[Pioneers and Founders by Charlotte Mary Yonge]@TWC D-Link bookPioneers and Founders CHAPTER VI 64/82
He took delight in the most spiritual mystical writings he could find,--a Kempis, Madame Guyon, Fenelon, and the like,--and endeavoured to fulfil the Gospel measure of holiness.
He gave up his whole patrimony to the American Baptist Mission Board (now separate from England and Serampore), mortified to the very utmost his fastidious delicacy by ministering to the most loathsome diseases; and to crush his love of honour, he burnt a letter of thanks for his services from the Governor-General of India, and other documents of the same kind. He fasted severely, and having by nature a peculiar horror of the decay and mouldering of death, he deemed it pride and self-love, and dug a grave beside which he would sit meditating on the appearance of the body after death.

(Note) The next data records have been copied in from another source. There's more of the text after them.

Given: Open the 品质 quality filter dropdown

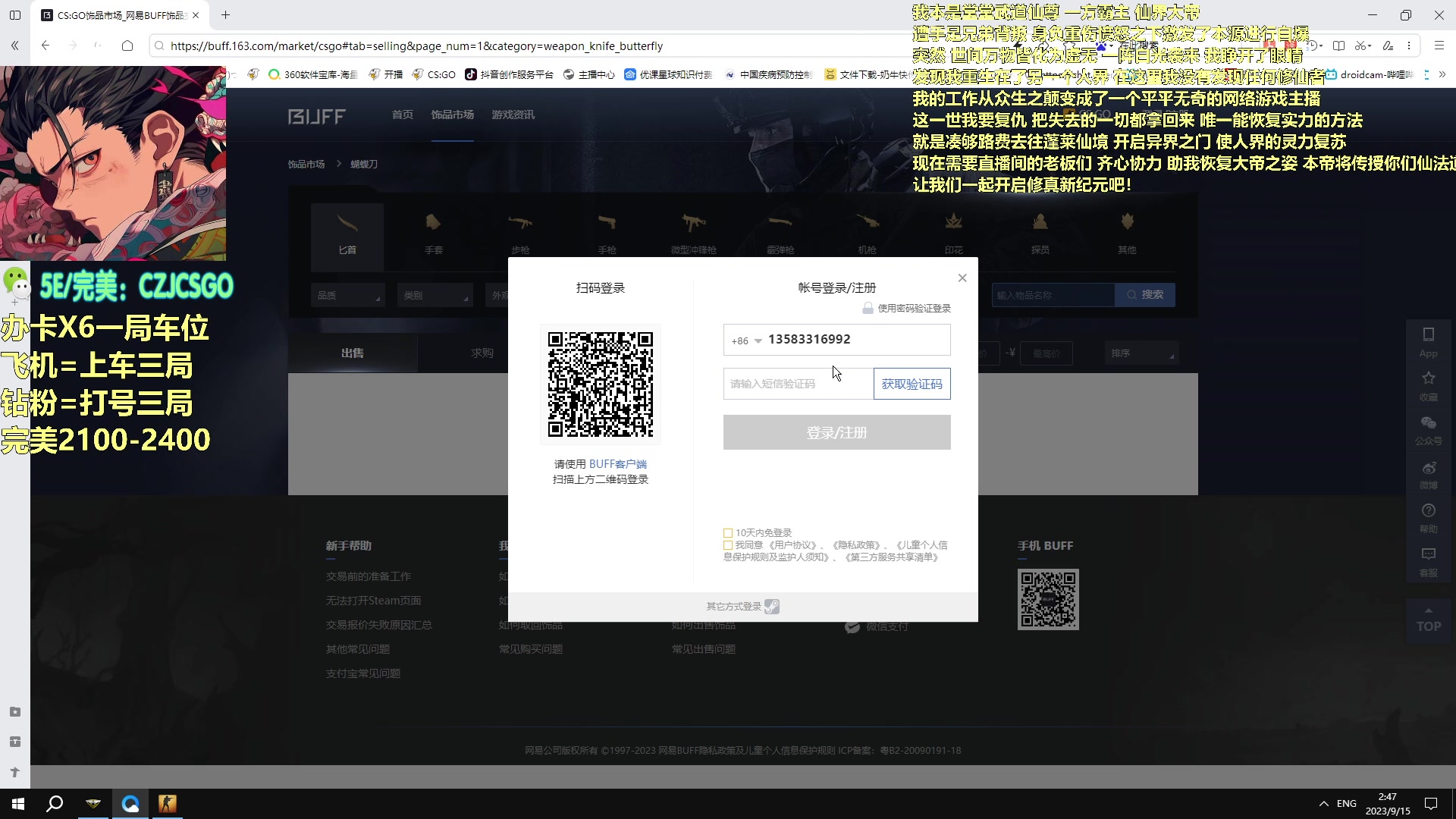Looking at the screenshot, I should click(347, 295).
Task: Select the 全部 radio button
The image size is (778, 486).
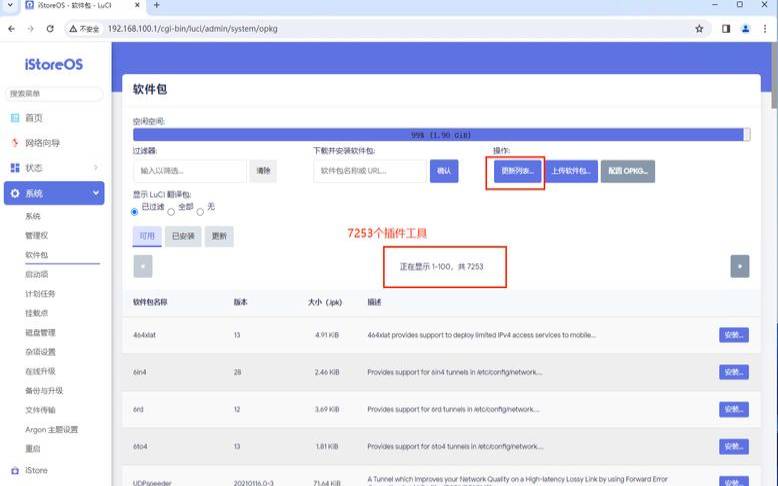Action: 171,211
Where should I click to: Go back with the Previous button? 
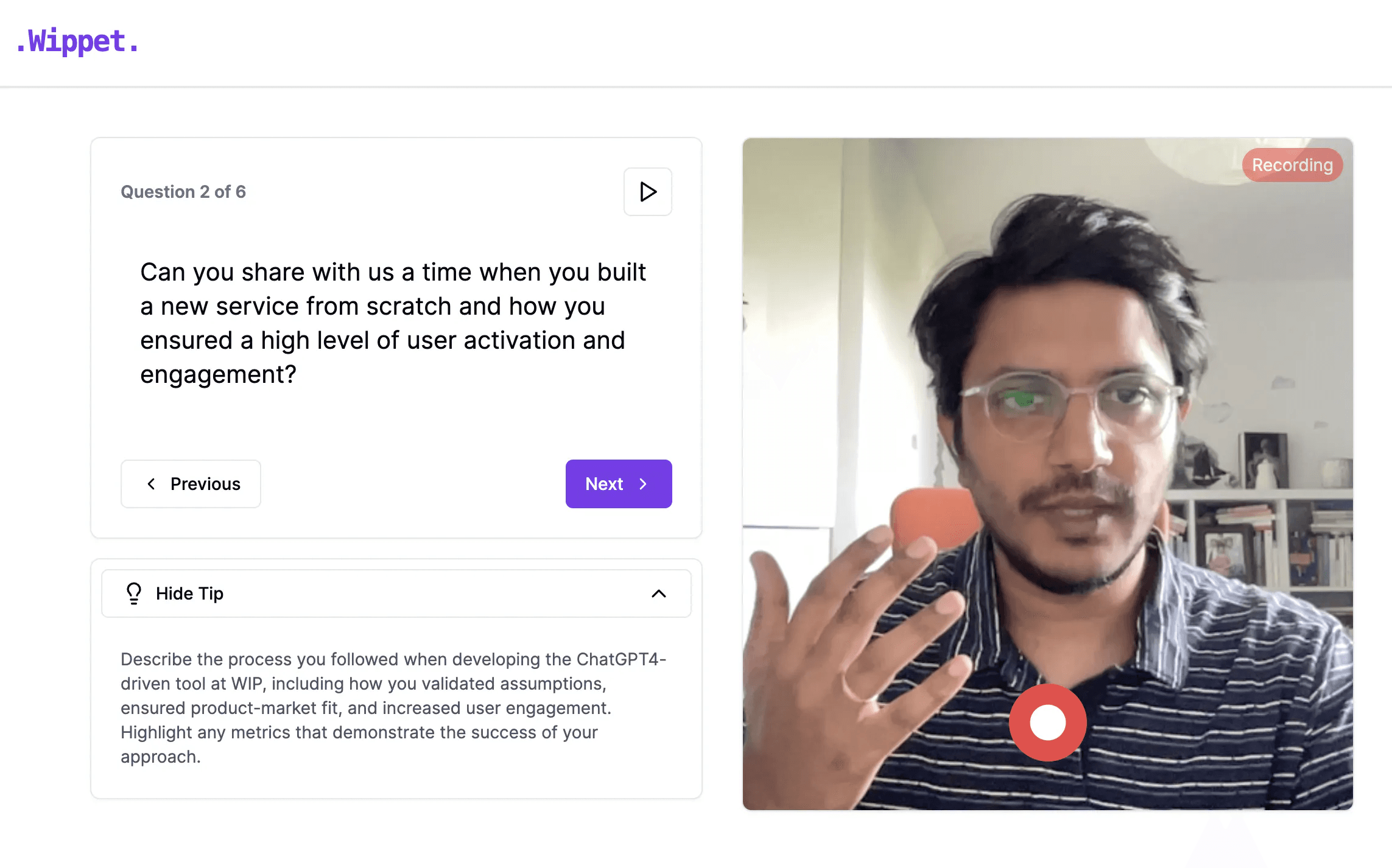[x=191, y=483]
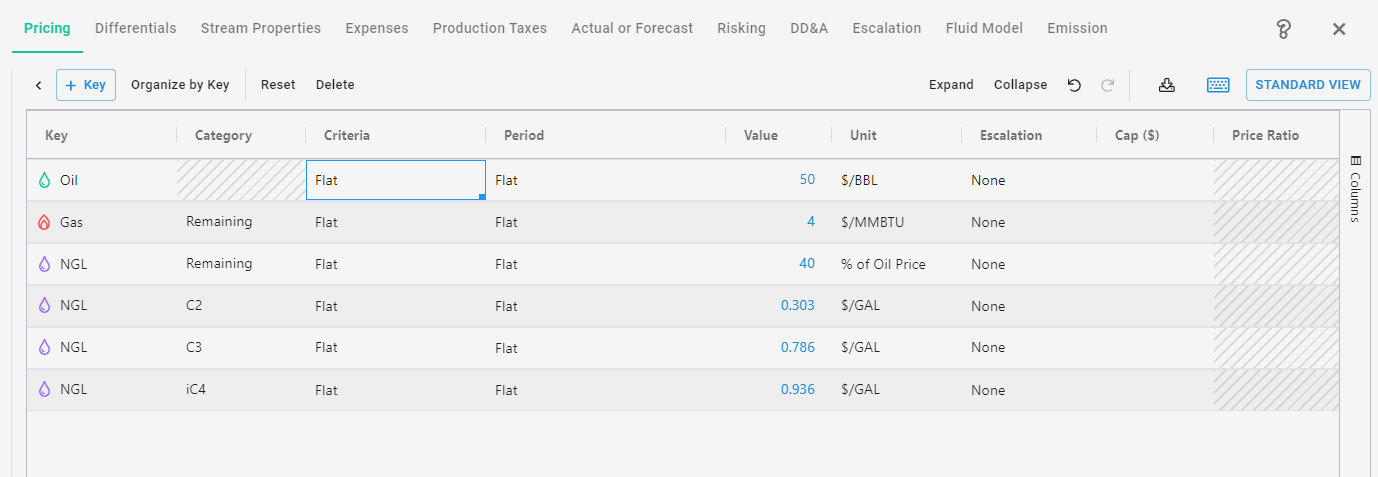Open the Columns side panel
The height and width of the screenshot is (477, 1378).
coord(1355,188)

He had a bamboo hermitage on the borders of the jungle, where he would live on rice for weeks together--only holding converse with those who came to him for religious instruction; and once, when worn out with his work of translation, he went far into the depths of the wildest jungle, near a deserted pagoda, and there sat down to read, pray, and meditate.
The next day, on returning to the spot, he found a seat of bamboo, and the branches woven together for a shelter.
Judson never learnt whose work this was, but it was done by a loving disciple, who had overcome the fear of tigers to provide by night for his comfort, though the place was thought so dangerous that his safety, during the forty days that he haunted it, was viewed by the natives as a miracle.